> **Data shown**

[START]

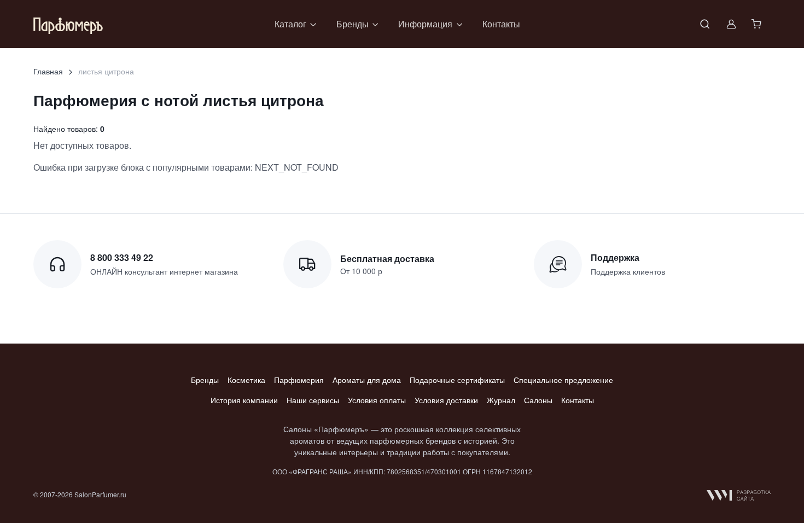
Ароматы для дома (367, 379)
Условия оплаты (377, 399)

[END]
[START]

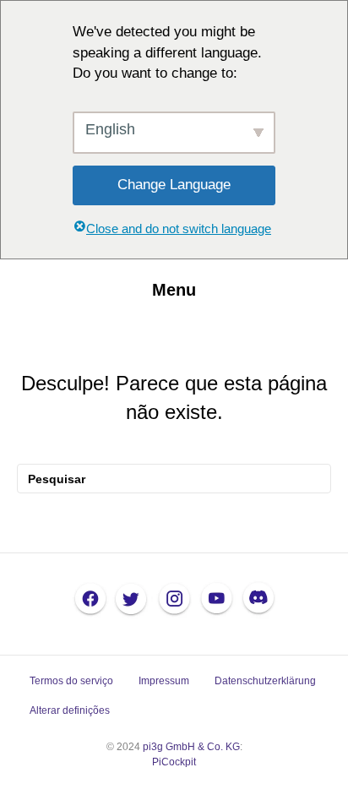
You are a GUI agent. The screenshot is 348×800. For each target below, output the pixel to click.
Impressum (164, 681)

[END]
[START]

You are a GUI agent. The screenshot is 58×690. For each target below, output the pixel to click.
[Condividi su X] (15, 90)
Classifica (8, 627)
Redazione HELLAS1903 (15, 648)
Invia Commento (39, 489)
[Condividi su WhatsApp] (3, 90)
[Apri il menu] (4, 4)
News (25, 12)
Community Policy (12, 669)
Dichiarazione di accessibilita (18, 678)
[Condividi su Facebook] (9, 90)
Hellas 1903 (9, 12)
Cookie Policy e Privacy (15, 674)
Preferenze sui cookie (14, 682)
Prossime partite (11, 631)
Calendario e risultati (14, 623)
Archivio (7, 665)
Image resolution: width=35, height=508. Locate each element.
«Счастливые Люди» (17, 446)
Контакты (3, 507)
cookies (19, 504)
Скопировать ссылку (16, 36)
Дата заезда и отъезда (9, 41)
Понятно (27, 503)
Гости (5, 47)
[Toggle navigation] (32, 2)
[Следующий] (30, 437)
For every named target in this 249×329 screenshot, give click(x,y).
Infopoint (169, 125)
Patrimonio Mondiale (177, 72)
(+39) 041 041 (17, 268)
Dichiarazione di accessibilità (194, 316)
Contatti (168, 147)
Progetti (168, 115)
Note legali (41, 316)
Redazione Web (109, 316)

[END]

Copy out every line in the records that contains the string "Dichiarazione". Treat uppercase and lowercase as different.

> **Problem solution**
Dichiarazione di accessibilita (18, 678)
Dichiarazione di accessibilità (194, 316)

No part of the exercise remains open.